- **What the exercise asks**
From top to bottom, retype the data exactly, passing over any picture.

*** Available data

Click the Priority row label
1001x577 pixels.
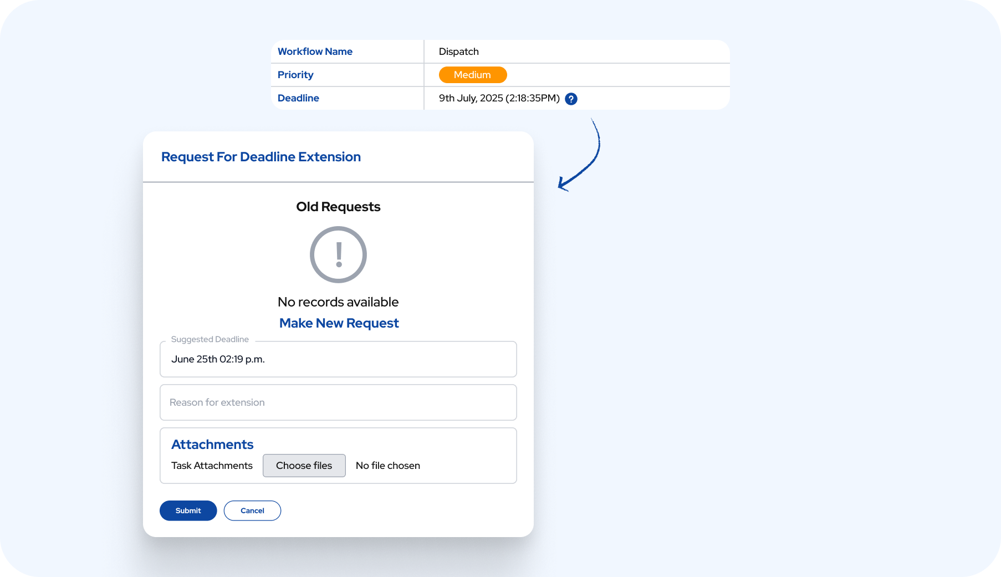295,75
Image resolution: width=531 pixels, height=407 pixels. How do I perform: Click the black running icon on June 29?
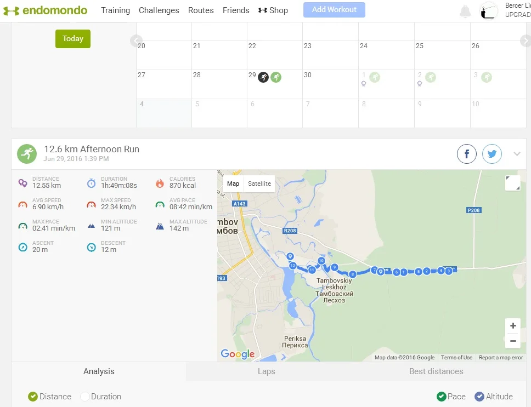pyautogui.click(x=263, y=77)
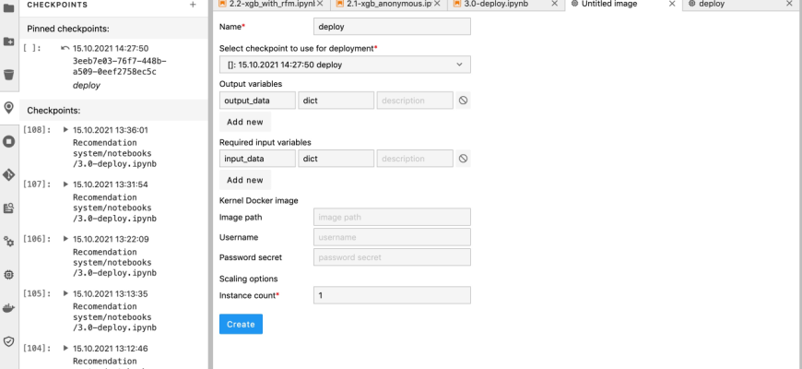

******

- **Reply**
Click the Priority row label
1001x577 pixels.
295,75
Image resolution: width=531 pixels, height=407 pixels. How do I perform: Click the black running icon on June 29?
pyautogui.click(x=263, y=77)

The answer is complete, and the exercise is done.